The difference between “whitewashing” and “blackwashing,” besides the race factor, is that the former exists and the latter is a made-up excuse to justify Hollywood's “whitewashing” practices. It’s kind of a “look, they're doing it too” argument. In other words, while there is a ton of evidence that Hollywood's casting process is plagued by prejudice and racism, “blackwashing” is simply not a thing because casting a black character adds diversity to a film and there's no such thing as reverse racism. In contrast, “whitewashing” has been around for a very long time, like when John Warne played a man from Mongolia in The Conqueror (1956), and it's still happening to this day. The reason why we’re only talking about it now is because back then we weren’t as “woke” as we are now about white privilege and media stereotypes, and because social media has given moviegoers a platform to call out racism.
Here are some films accused of “blackwashing” their characters, which we know isn't true.
Hunger Games (2012)
Fantastic Four (2015)
Star Wars: Episode VIII: The Last Jedi (2017)
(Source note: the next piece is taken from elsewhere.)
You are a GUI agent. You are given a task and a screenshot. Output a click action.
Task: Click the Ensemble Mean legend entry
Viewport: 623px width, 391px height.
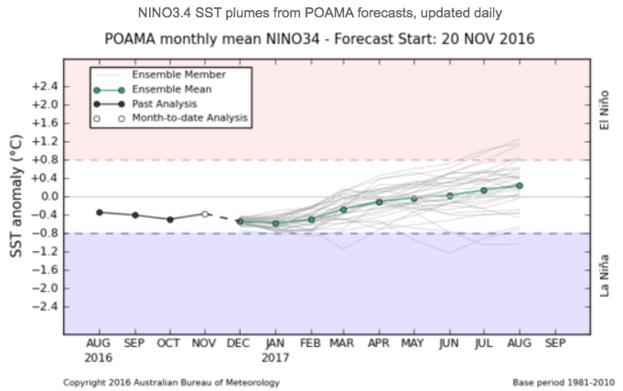172,89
Spider-Man: Homecoming (2017)
Troy: Fall of a City (
Blackwashing started popping up after the first few times black actors were cast to play white characters or characters whose race wasn't specified in the original text. It all comes from the idea that it's okay to keep white characters white, especially because now there's a movement to increase diversity in the film industry, so there's no need to "blackwash" anyone. But it’s not the same thing. If anything, we can’t even compare it to the many years of whitewashing and censorship that limited roles for actors of color in the history of the film industry. But why don't you see for yourself? Here are some movies where POC characters were played by white actors (the full list is actually longer than this one, probably twice as a big).
Anna and the King of Siam (1946)
Black Narcissus (1947)
The House of the Spirits (1993)
Batman Begins (2005)
30 Days of Night (2007)
Dragon Ball Evolution (2009)
The Last Airbender (2010)
Prince of Persia: The Sands of Time (2010)
The Big Wedding (2013)
Exodus: Gods and Knights (2014)
Doctor Strange (2016)
Death Note (2017)
Accusations of blackwashing usually happen when a book, comic, or video game is adapted into a film (or there's a remake) and its fanbase feels offended by the director's casting decisions. But it can even happen with plays, like when Harry Potter and the Cursed Child announced they would cast a black actress as Hermione; some fans weren't happy, but J.K. Rowling herself spoke out to defend the casting decision. It's important to cast actors of color that represent the place and race of the characters because movies are the screen in which the world sees itself. Plus, it's important to see heroic and brave images of characters of color, so everyone has a role model to follow and a hero of their own race. For a very long time, Latinos and black people were only cast as thugs and criminals, and this created negative cultural stereotypes around the world. So, there's nothing wrong about giving a white role to a person of color, since it promotes diversity and and contributes to better representation in film. People doubted about casting a woman as the new doctor in Doctor Who, and it's actually shouting a lot of mouths just as I know Idris Elba as James Bond will if the rumors are true.